Chinese Patent Application No. 106474560 pertains to the technical field of biological material, discloses for 3D biological printing of the hydrogel material and its preparation method and application. Hydrogel material of this invention comprises the following mass percentage component: and/or its derivatives to form the 0.5-10%, PEG and/or its derivatives 0.1-20%, cross-linking initiator 0-1%, biological active component 0-15%, the rest of the solvent. The invention is based on the form the hydrogel material and PEG double-network hydrogel, physiological environment forming an interpenetrating double-network structure, has better structure and size stability, has fast gel under physiological conditions, cell with good biocompatibility, immune rejection small, cell encapsulation rate high, the mechanical strength of the controllable, biodegradable and the like. And applied to the 3D in biological printing, overcomes the slow curing speed, curing conditions are harsh, mechanical property is limited, cells poor compatibility, has obvious advantages and good industrialization prospects.
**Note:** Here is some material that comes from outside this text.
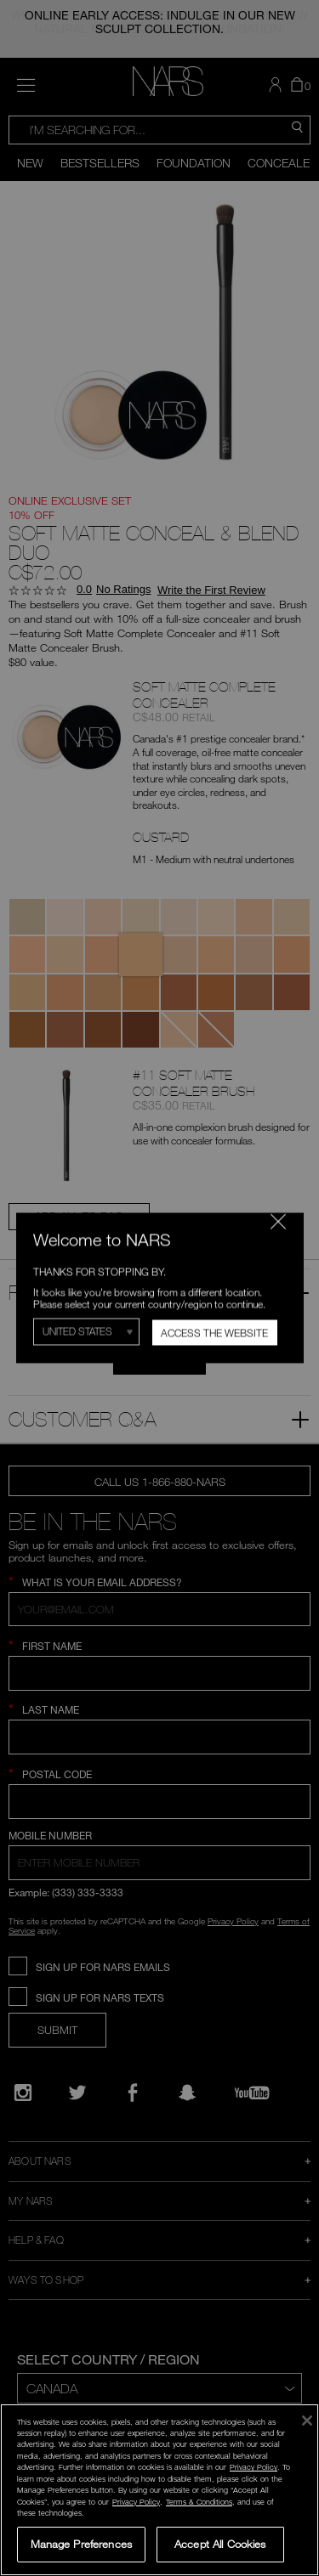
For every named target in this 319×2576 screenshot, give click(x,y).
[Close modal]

PCT Patent Application No. WO2014025312 pertains to a method of manufacturing hydrogel microparticles comprising one or more species of living cells attached thereon and/or encapsulated therein is provided. The method includes dissolving a hydrogel-forming agent in an aqueous medium to form a solution; suspending one or more species of living cells in the solution to form a cell suspension; dispersing the cell suspension into an organic oil to form a microemulsion; and subjecting the microemulsion to conditions that allow the hydrogel-forming agent to form hydrogel microparticles comprising one or more species of living cells attached thereon and/or encapsulated therein. Composition comprising a mixture of a degradable hydrogel and at least one hydrogel microparticle having one or more species of living cells, and method of manufacturing a scaffold for tissue engineering are also provided.
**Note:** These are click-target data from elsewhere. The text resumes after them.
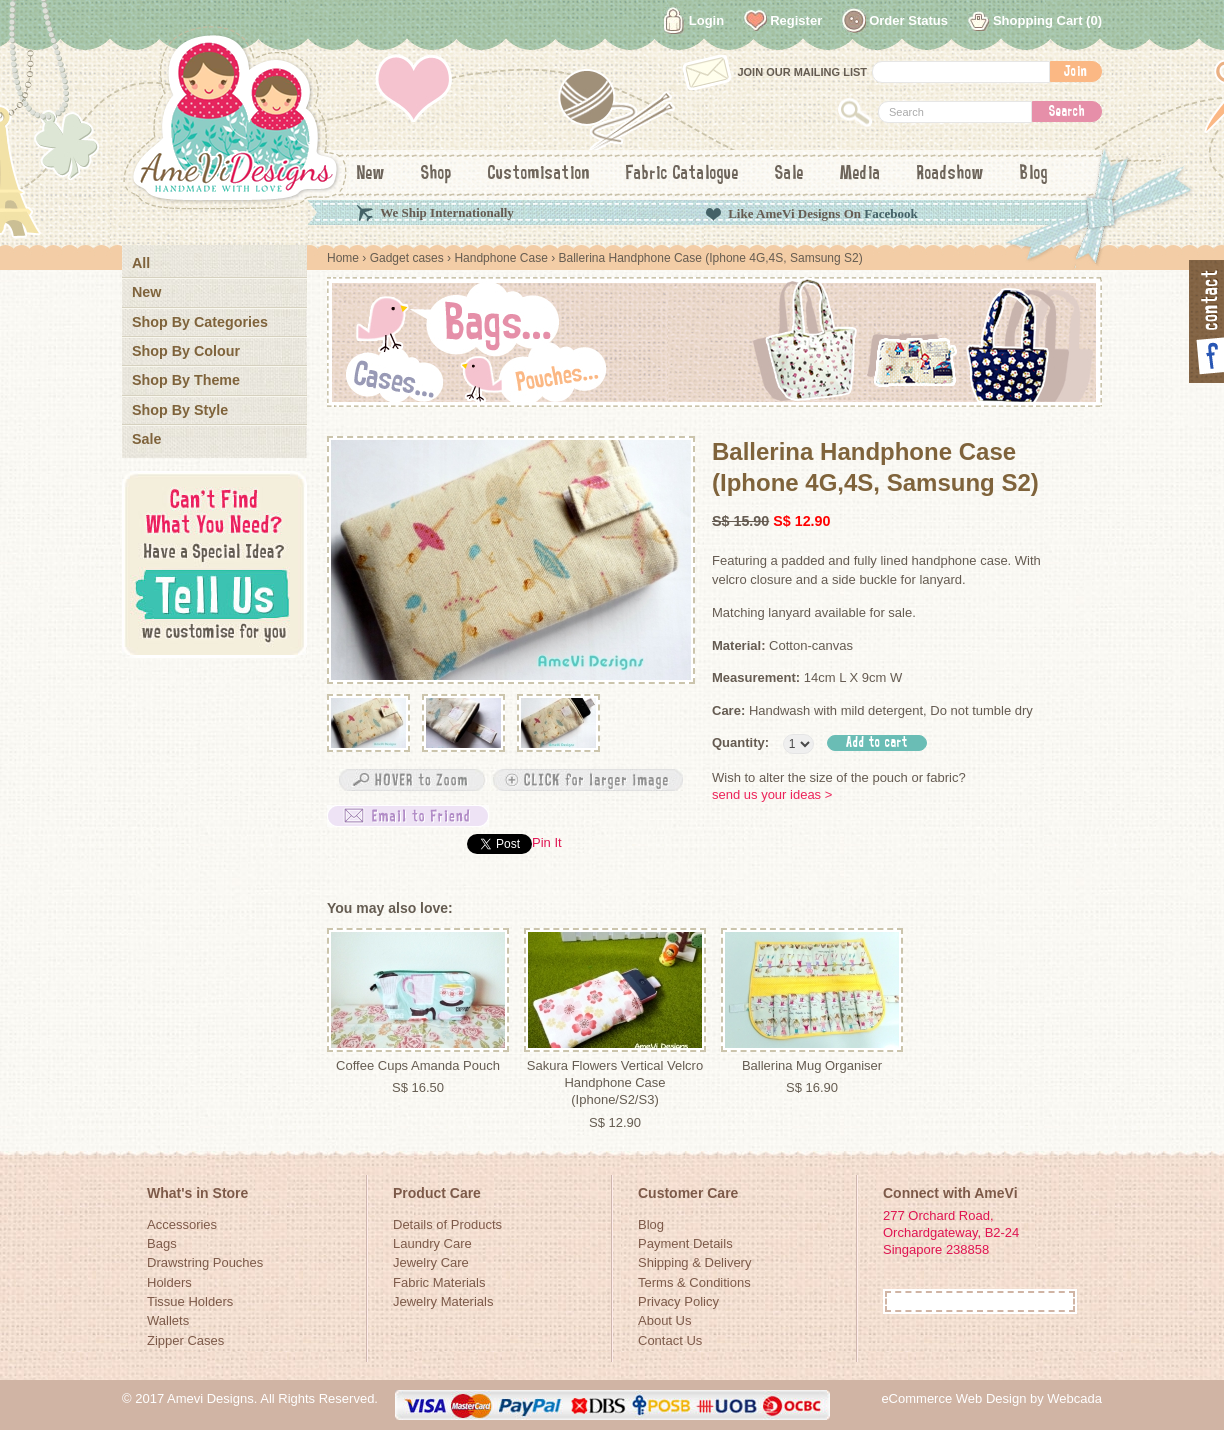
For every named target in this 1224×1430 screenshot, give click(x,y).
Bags (162, 1243)
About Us (664, 1320)
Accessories (182, 1224)
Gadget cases (407, 258)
PCT Patent Application No. 2014017513 pertains to a method for culturing a cell and/or a tissue, said method being characterized by culturing the cell and/or the tissue in a floated state using a culture medium composition, wherein amorphous structures are formed in a liquid culture medium, are dispersed in the solution uniformly, and substantially hold the cell and/or the tissue without substantially increasing the viscosity of the solution, so that the culture medium composition has an effect of preventing the sedimentation of the structures; and others.
None of the art described above addresses all of the issues addressed by the embodiments of the present invention. There clearly exists an unmet need for finding compositions and methods for preparing gellan gum hydrogel systems that are suitable for cell culture and various biomedical applications, including but not limited to, 2D coating culture, 3D cell culture, and injection.